The Scent Of God

The novel is set in an elite all-boys boarding school in late 20th century India, run by a Hindu monastic order where things are not how they seem. While Anirvan dreams of becoming a monk, he also finds himself drawn to a fellow student. “What is the meaning of monastic celibacy?” And what will give the boys “a life together in a world that does not recognize their kind of love?” 

It moves between the ashram and the city and back to the ashram again. The ashram is a space that is protected by a swan that sits atop a wide gate, high walls, and a complex architectural layout. Like many boarding schools, it is a kind of utopia – a world within itself. However, outside the gates of this pastoral paradise is the other, a village of impoverished Muslims. The tensions between the two spaces seep through the narrative from the very beginning, starting with an India-Pakistan cricket match during which the boys in the ashram can hear the sounds of crackers bursting whenever Pakistan scores.

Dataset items
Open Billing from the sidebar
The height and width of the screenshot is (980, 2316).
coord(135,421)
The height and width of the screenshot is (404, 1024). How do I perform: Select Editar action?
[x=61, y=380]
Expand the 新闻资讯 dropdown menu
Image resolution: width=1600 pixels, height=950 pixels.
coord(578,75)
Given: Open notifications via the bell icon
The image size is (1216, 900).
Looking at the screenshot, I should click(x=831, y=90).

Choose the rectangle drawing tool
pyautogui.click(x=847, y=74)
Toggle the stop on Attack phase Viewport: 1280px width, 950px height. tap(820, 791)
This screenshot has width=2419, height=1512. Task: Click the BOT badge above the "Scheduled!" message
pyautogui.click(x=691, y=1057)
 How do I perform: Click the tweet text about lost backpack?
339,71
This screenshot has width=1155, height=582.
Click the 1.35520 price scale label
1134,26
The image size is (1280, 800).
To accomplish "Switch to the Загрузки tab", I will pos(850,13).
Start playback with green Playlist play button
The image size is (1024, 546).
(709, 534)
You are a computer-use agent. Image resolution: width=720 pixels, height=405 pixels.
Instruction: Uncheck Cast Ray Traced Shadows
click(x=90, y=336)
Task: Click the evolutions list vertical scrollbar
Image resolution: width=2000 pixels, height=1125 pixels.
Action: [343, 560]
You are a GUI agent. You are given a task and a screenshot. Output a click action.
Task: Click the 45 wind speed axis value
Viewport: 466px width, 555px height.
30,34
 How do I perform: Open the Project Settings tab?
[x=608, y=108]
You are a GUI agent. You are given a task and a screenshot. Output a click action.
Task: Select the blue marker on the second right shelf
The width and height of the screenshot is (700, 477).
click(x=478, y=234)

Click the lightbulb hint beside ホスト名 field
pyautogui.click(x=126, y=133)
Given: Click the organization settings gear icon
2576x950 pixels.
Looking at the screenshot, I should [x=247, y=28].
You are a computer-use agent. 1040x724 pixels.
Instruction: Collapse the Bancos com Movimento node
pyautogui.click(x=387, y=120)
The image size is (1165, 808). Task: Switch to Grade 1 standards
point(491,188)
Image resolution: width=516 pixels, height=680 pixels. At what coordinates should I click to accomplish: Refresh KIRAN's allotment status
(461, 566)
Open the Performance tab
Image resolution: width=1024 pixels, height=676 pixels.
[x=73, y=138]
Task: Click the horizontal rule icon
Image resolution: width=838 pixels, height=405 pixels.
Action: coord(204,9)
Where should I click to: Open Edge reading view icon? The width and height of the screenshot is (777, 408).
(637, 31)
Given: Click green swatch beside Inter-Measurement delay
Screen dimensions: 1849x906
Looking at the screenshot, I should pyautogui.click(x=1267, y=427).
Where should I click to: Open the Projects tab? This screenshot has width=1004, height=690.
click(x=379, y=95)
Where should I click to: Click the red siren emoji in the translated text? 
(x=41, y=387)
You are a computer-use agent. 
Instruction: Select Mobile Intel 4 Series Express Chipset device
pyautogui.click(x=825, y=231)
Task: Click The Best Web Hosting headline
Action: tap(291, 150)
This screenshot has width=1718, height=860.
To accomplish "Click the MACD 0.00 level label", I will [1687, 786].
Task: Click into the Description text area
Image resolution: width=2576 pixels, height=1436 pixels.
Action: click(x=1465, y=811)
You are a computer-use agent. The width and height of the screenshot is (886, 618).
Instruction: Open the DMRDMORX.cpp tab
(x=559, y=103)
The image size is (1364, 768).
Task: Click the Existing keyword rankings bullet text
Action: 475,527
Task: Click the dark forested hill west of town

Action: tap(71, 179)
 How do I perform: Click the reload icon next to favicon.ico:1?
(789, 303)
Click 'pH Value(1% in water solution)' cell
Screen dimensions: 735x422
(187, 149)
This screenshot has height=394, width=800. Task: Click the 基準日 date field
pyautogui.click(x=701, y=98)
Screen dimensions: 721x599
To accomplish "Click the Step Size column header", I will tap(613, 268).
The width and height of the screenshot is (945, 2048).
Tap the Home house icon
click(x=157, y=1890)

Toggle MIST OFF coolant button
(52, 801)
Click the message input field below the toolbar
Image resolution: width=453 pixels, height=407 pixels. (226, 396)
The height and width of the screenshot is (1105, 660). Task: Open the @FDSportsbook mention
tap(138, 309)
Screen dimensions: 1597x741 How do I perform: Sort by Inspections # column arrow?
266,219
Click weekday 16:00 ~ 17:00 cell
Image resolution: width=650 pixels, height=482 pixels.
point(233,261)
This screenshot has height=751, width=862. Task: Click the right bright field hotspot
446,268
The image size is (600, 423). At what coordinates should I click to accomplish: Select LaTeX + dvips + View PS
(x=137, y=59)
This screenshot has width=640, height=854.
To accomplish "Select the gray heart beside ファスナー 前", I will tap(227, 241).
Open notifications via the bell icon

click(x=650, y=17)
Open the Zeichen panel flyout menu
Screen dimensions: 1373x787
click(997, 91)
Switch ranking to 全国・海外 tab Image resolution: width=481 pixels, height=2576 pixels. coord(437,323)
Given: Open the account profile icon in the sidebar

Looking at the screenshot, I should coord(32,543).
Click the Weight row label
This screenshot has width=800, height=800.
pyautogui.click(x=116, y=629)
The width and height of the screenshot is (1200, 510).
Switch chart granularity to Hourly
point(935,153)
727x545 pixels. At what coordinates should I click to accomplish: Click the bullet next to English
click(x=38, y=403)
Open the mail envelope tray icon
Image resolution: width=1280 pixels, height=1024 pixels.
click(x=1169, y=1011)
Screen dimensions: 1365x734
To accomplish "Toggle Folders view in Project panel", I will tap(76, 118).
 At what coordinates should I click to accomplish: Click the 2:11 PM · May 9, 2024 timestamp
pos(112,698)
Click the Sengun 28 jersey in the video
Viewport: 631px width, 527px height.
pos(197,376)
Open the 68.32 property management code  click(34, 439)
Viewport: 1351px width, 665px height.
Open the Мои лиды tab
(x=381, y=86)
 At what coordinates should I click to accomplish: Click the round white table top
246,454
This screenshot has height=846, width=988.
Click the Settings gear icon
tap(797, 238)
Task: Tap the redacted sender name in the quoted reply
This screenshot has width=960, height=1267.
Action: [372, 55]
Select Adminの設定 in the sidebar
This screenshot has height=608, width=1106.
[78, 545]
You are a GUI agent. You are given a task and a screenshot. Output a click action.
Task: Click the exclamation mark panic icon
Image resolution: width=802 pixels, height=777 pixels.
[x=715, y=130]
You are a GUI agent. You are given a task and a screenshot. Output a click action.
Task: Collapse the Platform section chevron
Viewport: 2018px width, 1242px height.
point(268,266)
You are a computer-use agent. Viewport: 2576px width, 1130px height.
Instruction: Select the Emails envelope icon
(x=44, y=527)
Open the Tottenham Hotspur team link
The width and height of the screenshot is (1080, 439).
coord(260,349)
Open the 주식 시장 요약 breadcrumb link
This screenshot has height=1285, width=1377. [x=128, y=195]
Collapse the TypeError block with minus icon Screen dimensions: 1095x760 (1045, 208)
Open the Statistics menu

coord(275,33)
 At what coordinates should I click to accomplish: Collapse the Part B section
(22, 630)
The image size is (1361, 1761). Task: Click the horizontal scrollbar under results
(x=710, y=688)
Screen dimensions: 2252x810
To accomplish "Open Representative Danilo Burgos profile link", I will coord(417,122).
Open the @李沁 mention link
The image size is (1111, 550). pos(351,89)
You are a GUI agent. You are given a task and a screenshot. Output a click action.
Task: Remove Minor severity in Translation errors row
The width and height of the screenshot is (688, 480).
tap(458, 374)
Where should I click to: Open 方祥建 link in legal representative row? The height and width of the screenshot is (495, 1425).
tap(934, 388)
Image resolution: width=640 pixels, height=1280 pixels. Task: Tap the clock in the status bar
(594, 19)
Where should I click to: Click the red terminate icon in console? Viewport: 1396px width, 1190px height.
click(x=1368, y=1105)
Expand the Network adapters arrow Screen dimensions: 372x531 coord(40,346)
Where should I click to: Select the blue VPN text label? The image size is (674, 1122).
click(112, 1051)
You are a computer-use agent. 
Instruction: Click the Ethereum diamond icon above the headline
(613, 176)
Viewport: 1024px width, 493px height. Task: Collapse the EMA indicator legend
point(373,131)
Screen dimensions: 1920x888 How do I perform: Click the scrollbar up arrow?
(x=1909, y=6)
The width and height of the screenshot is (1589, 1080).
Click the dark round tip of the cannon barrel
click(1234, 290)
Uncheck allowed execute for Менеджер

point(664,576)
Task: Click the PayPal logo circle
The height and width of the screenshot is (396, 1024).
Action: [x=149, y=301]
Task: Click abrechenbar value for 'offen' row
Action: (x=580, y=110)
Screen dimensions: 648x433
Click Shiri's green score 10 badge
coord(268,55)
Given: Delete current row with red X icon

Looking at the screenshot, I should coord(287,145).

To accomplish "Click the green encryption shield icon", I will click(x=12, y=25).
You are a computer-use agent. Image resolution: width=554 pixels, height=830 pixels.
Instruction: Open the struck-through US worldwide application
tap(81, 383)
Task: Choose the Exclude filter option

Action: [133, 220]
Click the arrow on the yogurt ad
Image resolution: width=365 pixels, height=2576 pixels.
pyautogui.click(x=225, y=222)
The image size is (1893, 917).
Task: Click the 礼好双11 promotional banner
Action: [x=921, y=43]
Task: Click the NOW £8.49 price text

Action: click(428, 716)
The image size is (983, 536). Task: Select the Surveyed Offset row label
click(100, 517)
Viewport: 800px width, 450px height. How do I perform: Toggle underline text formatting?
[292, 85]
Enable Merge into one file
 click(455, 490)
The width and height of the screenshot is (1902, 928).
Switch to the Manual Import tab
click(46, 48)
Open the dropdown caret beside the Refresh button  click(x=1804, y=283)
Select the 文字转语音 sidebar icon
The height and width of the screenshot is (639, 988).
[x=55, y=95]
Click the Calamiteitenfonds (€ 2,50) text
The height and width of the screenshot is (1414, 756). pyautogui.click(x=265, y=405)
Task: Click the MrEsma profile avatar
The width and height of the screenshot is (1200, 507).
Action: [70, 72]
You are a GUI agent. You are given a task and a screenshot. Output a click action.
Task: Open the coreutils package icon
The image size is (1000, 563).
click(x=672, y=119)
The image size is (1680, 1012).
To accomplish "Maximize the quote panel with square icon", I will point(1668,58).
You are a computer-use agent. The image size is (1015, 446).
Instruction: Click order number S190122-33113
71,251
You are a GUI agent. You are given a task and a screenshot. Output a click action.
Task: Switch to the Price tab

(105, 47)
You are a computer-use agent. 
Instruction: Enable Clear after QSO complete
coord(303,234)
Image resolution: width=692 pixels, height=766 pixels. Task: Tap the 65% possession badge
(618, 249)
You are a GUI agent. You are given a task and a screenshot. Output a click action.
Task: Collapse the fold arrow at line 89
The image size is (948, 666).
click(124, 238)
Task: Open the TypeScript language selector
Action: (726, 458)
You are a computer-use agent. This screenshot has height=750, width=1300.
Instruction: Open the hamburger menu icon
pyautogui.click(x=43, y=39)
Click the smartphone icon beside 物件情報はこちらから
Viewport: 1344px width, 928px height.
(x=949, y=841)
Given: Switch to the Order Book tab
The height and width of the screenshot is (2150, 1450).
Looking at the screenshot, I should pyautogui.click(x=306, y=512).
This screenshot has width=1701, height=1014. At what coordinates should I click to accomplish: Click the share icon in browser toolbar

- [Task list]:
**1)** Translate this sentence from the passage on the novel The Scent Of God into Spanish: "Like many boarding schools, it is a kind of utopia – a world within itself."
**2)** For the passage on The Scent Of God, decide whether each statement agrees with the text, answering yes or no and quoting the words that settle it: (a) The school is run by a Christian religious order. (b) A swan sits on top of the ashram's gate. (c) During the cricket match, the boys hear crackers bursting whenever India scores.
**3)** Extend the passage on the novel The Scent Of God, picking up after its final sentence.
The material was taken from a separate source.

- [Answers given]:
**1)** Como muchos internados, es una especie de utopía: un mundo en sí mismo.

**2)**
(a) No: "run by a Hindu monastic order"
(b) Yes: "protected by a swan that sits atop a wide gate"
(c) No: "the sounds of crackers bursting whenever Pakistan scores"

**3)**
Anirvan/Yogi (used interchangeably), a class 7 student, cannot take his eyes off the curly-haired Sachin Tendulkar on TV or his mind off Kajol, the boy next to him. He takes Kajol’s palm in his, caresses his fingers – “the anxiety of the moment was a disease and one had to share it” – till the TV is abruptly turned off. Anirvan’s talents as a speaker are honed in the various debate competitions he takes part in – one in particular, when he speaks in Calcutta. The conversation is about his relationship with the Muslims who live outside the ashram. He tells the audience about a terrible time when the boys would throw their uneaten rice, as if it had been “served to them by untouchables” into the gutter outside the ashram to teach the Muslims a lesson. 

The Scent of God, places and persons are always strongly felt. But while the book’s world, along with its apparent contradictions, is always vivid, yet – by the same token – those contradictions are never realised, because the author’s perspective is resolutely and insistently one-dimensional, clinging solely to the aesthetic.

About the author – Saikat Majumdar is a novelist, academic and a popular commentator on arts, literature, and higher education. He is the author of three novels, including, most recently, The Scent of God (2019), the widely acclaimed The Firebird (2015), and Silverfish (2007).  He has also published a book of literary criticism – Prose of the World (2013), a general nonfiction book on higher education – College: Pathways of Possibility (2018), and a co-edited collection of essays – The Critic as Amateur (2019).